Verizon, ironically, is in an awkward position. The company is rolling out VoIP service over its own broadband network — but every Verizon DSL customer who switches to VoIP is canceling their Verizon traditional landline. Verizon is competing with itself, choosing to cannibalize its high-margin landline business rather than let competitors do it for them.

Industry analysts estimate U.S. VoIP subscribers could grow from a few hundred thousand today to 3-5 million by the end of 2005. That's still a fraction of the roughly 150 million U.S. landlines, but the growth rate is what matters. And every VoIP signup means a household that needs broadband.

The 911 Problem Remains

The FCC's deregulation ruling didn't address one of the most serious concerns about VoIP service: emergency 911 calling.

Traditional 911 calls automatically transmit your location to local emergency dispatchers. VoIP services have struggled with this because internet phones aren't tied to a physical address the way landlines are. You could plug your Vonage adapter in at a friend's house in Chicago and still be using your home's listed New York address. If you call 911, where does it go?

Several states have proposed VoIP-specific 911 mandates, requiring VoIP providers to offer location-aware emergency calling. The FCC hasn't acted on this yet, but it's a growing political issue. Expect federal rules requiring VoIP 911 capabilities within the next year or two.

For now, anyone using VoIP as their primary phone service should keep a basic landline as a 911 backup, or at minimum, make sure all household members know to call 911 from a cell phone if there's an emergency.

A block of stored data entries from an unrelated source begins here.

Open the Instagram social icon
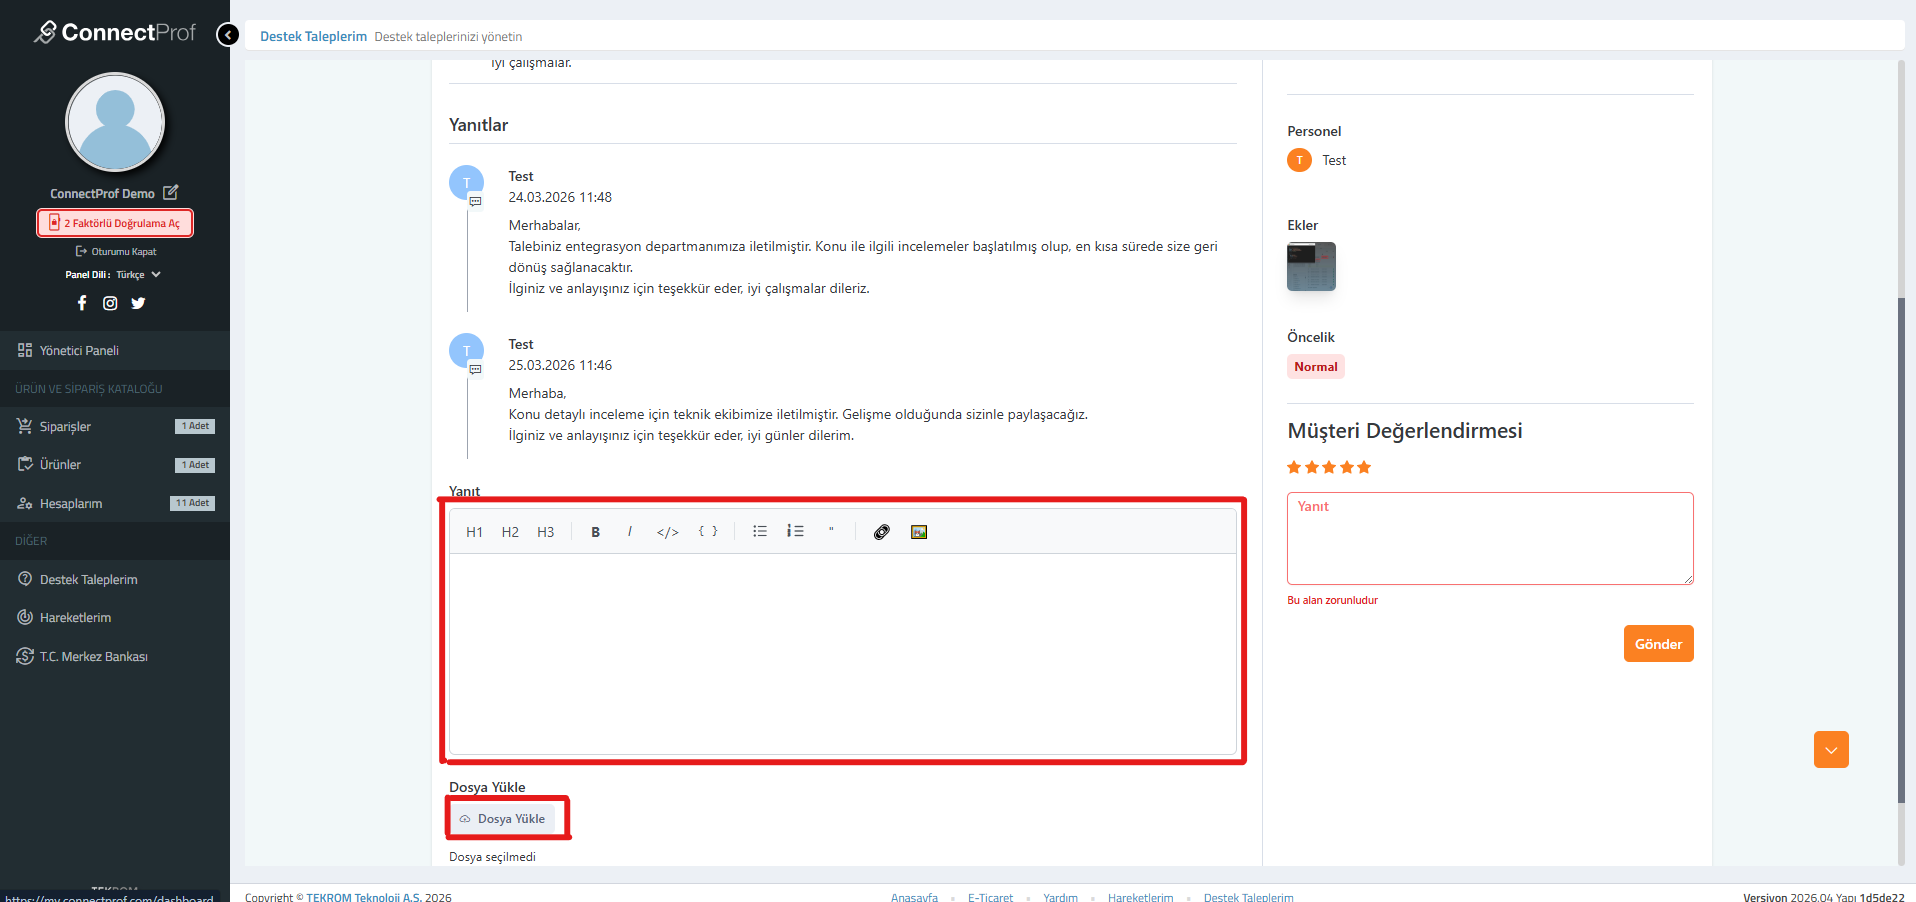 (x=110, y=303)
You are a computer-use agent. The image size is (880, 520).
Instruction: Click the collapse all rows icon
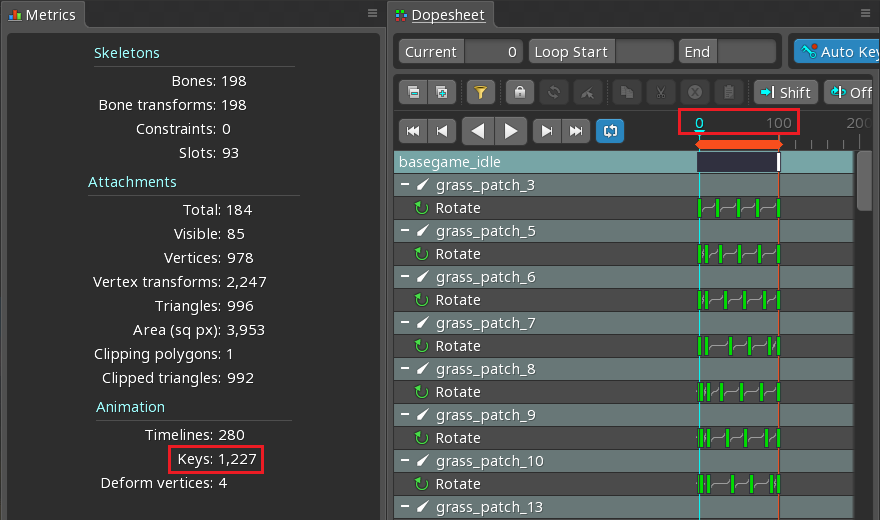(x=414, y=93)
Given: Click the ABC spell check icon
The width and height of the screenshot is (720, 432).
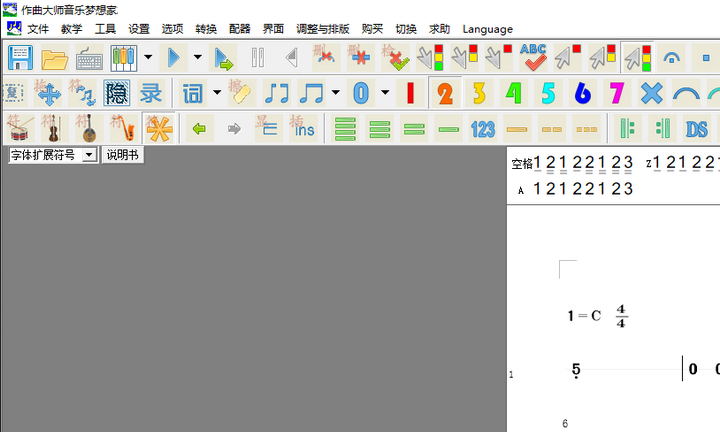Looking at the screenshot, I should click(534, 58).
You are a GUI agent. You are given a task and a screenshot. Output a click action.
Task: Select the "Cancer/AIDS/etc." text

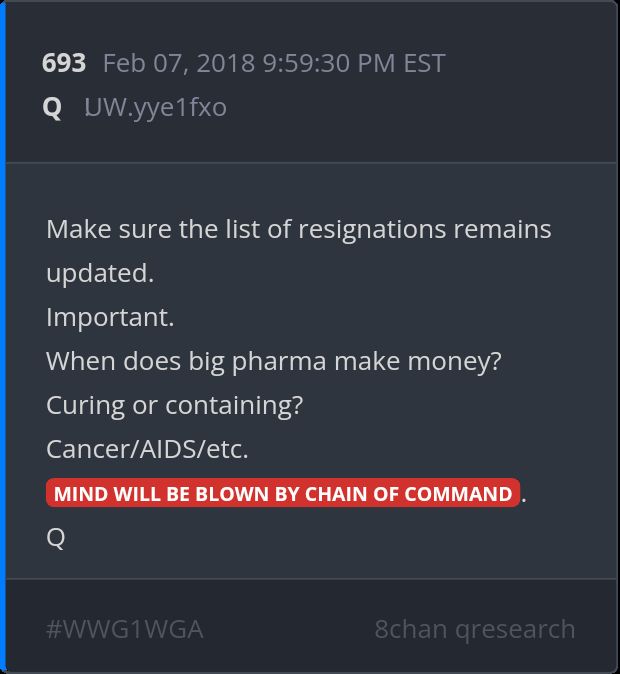click(x=147, y=450)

What This Means for the Phone Companies

Verizon, SBC, BellSouth, and Qwest are facing an existential threat to their core business — and they know it. Wireline phone subscribers have been declining for several years as people drop landlines in favor of cell phones. VoIP accelerates that decline by giving the remaining landline customers a cheaper alternative.

The Bell companies' strategic response has two parts:

1. Push DSL aggressively. If your phone customer is going to ditch the landline anyway, you want them to be your DSL customer — both because DSL is profitable and because you can sell them VoIP service that runs over your own broadband. SBC has been particularly aggressive on this front, with promotional pricing around $26.95/month for entry-level DSL.

2. Build their own VoIP services. Verizon's VoiceWing, SBC's CallVantage partnership, and BellSouth's emerging VoIP plans are all attempts to capture VoIP revenue rather than lose it to outside players.

This is why Verizon is pouring billions into FiOS — fiber-to-the-home — while SBC pursues its Project Lightspeed FTTN strategy. The future of the Bell companies isn't selling phone lines. It's selling the broadband pipes that VoIP runs over.

The Bottom Line

The FCC's ruling is a regulatory victory for VoIP, but its real significance is what it unleashes downstream. Cheap, reliable VoIP gives broadband a compelling consumer use case beyond "the internet is faster." Save money on your phone bill. Unlimited long-distance for $25/month. Voicemail in your email inbox.

For the millions of Americans still on dial-up because broadband seems like a luxury, VoIP changes the calculation. Broadband is no longer just about better web browsing — it's about cheaper phone service that more than pays for the upgrade.

Expect 2004 and 2005 to be the years broadband adoption finally accelerates from steady growth to outright surge. The FCC just removed one of the biggest barriers. Now it's a question of how fast the cable and phone companies can sign people up.